Creating your own image recognition plugin is pretty straightforward. First, head down to Microsoft Azure Computer Vision. You’ll need to login or create an account in order to grab an API key for the plugin.

Once you’re on the dashboard, search and select Computer Vision and fill in the necessary details.

Starting out

Wait for the platform to finish spinning up an instance of your computer vision. The API keys for development will be available once it’s done.

​​Keys: Also known as the Subscription Key in the official documentation

Let the interesting and tricky parts begin! I will be using vanilla JavaScript for the sake of demonstration. For other languages, you can check out the documentation. Below is a straight-up copy and paste of the code and you can use to replace the placeholders.

​​var request = new XMLHttpRequest();
request.open('POST', 'https://[LOCATION]/vision/v1.0/describe?maxCandidates=1&language=en', true);
request.setRequestHeader('Content-Type', 'application/json');
request.setRequestHeader('Ocp-Apim-Subscription-Key', '[SUBSCRIPTION_KEY]');
request.send(JSON.stringify({ "url": "[IMAGE_URL]" }));
request.onload = function () {
    var resp = request.responseText;
    if (request.status >= 200 && request.status < 400) {
        // Success!
        console.log('Success!');
    } else {
        // We reached our target server, but it returned an error
        console.error('Error!');
    }

    console.log(JSON.parse(resp));
};

request.onerror = function (e) {
    console.log(e);
};

Alright, let’s run through some key terminology of the AI service.

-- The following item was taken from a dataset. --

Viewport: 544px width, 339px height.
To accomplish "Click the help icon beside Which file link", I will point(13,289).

  • Location: This is the subscription location of the service that was selected prior to getting the subscription keys. If you can’t remember the location for some reason, you can go to the Overview screen and find it under Endpoint.
  • ​​

Overview > Endpoint : To get the location value
  • ​​Subscription Key: This is the key that unlocks the service for our plugin use and can be obtained under Keys. There’s two of them, but it doesn’t really matter which one is used.
  • ​​Image URL: This is the path for the image that’s getting the alt​ text. Take note that the images that are sent to the API must meet specific requirements:
    • File type must be JPEG, PNG, GIF, BMP
    • ​File size must be less than 4MB
    • ​​Dimensions should be greater than 50px by 50px

Easy peasy

​​Thanks to big companies opening their services and API to developers, it’s now relatively easy for anyone to utilize computer vision. As a simple demonstration, I uploaded the image below to Microsoft Azure’s Computer Vision API.

Possible alt​ text: a hand holding a cellphone

​​The service returned the following details:

​​{
    "description": {
        "tags": [
            "person",
            "holding",
            "cellphone",
            "phone",
            "hand",
            "screen",
            "looking",
            "camera",
            "small",
            "held",
            "someone",
            "man",
            "using",
            "orange",
            "display",
            "blue"
        ],
        "captions": [
            {
                "text": "a hand holding a cellphone",
                "confidence": 0.9583763512737793
            }
        ]
    },
    "requestId": "31084ce4-94fe-4776-bb31-448d9b83c730",
    "metadata": {
        "width": 920,
        "height": 613,
        "format": "Jpeg"
    }
}

​​From there, you could pick out the alt​ text that could be potentially used for an image. How you build upon this capability is your business:

  • ​​You could create a CMS plugin and add it to the content workflow, where the alt​ text is generated when an image is uploaded and saved in the CMS.
  • ​​You could write a JavaScript plugin that adds alt​ text on-the-fly, after an image has been loaded with notably missing alt​ text.
  • ​​You could author a browser extension that adds alt​ text to images on any website when it finds images with it missing.
  • ​​You could write code that scours your existing database or repo of content for any missing alt​ text and updates them or opens pull requests for suggested changes.

​​Take note that these services are not 100% accurate. They do sometimes return a low confidence rating and a description that is not at all aligned with the subject matter. But, these platforms are constantly learning and improving. After all, Rome wasn’t built in a day.